Alaska Senator Lisa Murkowski proposed the labeling provision. It has been speculated that the FDA is nearing a decision on the labeling of GM salmon since it was first created two years ago. The salmon would be the first transgenic animal approved for human consumption. Due to growing consumer demand for GMO labeling, major grocery retailers, including Kroger, Whole Foods, Safeway, Target and Trader Joe’s, vowed to not sell GM salmon if it is allowed on the market.
GM Atlantic salmon, dubbed “Frankenfish” by critics, are fish whose genome has been “cut” and “spliced” with the genes of another organism that do not naturally interbreed. Scientists mixed the genes of a Chinook salmon and an eel-like species with an Atlantic salmon so that the fish can grow twice as fast as wild salmon. Farmed salmon reach their full size of five to twelve pounds in about three years. Comparatively, GM salmon reaches that size in two years. In theory, this makes the production of fish more cost effective. Nevertheless, critics note that AquaBounty Technologies (ABT), the company that created the GM salmon, is more concerned about making a profit than cultivating food that is good for human consumption.
There are several environmental and health risks attached to GM salmon. Officials do not know the rippling effects GM salmon may have on indigenous fish if it accidentally escaped into the wild. Under certain times and circumstances, GM salmon could out compete wild fish for food. In addition, GM fish may be better suited for environmental changes than wild fish. “That sounds more like ‘Jurassic Park’-science than something I want on my plate,” said Murkowski.
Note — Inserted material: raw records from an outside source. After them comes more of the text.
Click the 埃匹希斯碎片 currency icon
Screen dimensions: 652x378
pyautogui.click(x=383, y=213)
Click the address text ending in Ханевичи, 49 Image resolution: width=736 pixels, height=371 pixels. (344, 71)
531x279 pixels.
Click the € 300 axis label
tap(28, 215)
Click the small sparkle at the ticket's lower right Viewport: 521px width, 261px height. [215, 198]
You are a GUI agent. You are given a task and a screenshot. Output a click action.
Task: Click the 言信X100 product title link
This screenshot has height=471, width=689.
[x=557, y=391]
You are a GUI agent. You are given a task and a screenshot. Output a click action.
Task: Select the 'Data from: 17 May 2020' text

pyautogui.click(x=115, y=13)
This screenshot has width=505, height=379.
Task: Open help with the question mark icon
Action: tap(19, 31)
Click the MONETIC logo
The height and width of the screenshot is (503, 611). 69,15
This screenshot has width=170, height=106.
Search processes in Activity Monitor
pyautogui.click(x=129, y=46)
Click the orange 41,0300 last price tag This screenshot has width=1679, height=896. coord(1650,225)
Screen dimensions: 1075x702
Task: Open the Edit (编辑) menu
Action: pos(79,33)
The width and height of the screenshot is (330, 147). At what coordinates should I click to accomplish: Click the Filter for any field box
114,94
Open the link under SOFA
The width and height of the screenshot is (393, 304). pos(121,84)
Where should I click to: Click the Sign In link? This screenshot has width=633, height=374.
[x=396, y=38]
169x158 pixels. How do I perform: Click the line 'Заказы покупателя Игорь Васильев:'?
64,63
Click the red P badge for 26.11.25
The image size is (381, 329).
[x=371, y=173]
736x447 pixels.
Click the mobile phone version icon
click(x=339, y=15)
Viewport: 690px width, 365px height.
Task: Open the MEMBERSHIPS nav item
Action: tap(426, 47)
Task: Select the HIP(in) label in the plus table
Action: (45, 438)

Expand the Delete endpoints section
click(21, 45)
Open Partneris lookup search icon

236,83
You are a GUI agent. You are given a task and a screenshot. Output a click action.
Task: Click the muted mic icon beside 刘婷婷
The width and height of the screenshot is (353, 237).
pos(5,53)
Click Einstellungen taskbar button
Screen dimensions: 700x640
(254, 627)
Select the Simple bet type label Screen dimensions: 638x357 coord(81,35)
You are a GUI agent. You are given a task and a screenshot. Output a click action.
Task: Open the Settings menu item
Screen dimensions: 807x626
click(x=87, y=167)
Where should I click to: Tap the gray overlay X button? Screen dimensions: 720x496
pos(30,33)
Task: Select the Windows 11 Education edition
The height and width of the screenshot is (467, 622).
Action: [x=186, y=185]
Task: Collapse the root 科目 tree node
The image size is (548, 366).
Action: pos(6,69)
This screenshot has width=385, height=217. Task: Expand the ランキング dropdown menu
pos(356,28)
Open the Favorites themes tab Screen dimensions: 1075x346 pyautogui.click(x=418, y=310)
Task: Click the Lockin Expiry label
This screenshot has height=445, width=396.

Then there is the unforeseen health risks GM salmon may have on human health. No long term studies have been conducted on the safety of consuming GM salmon. These risk make consumers weary of GM salmon. Approximately 86 percent of Americans want GMO labeling, according to the Center for Food Safety.
Neither the beef ban nor the labeling of GM salmon are in the House version of the USDA/FDA funding bill. Nevertheless, the House bill does have several provisions that the Senate bill lacks. For example, the House bill would withhold $56 million of the USDA’s Agricultural Research Service funding for 2016 until it helps strengthen the oversight panel at the U.S. Meat Animal Research Center in Nebraska, which has been inadequately handling its role in the past. The Senate and the House will have to work out a negotiation about key differences between the bills.
GM salmon carries unforeseen risks to human health and the environment. Americans want to know what is in their food; a right enjoyed by 64 other countries. The bill is a step towards the growing consumer demand that GM products should be labeled. Hopefully, GM salmon is a fish Congress doesn’t let off the hook.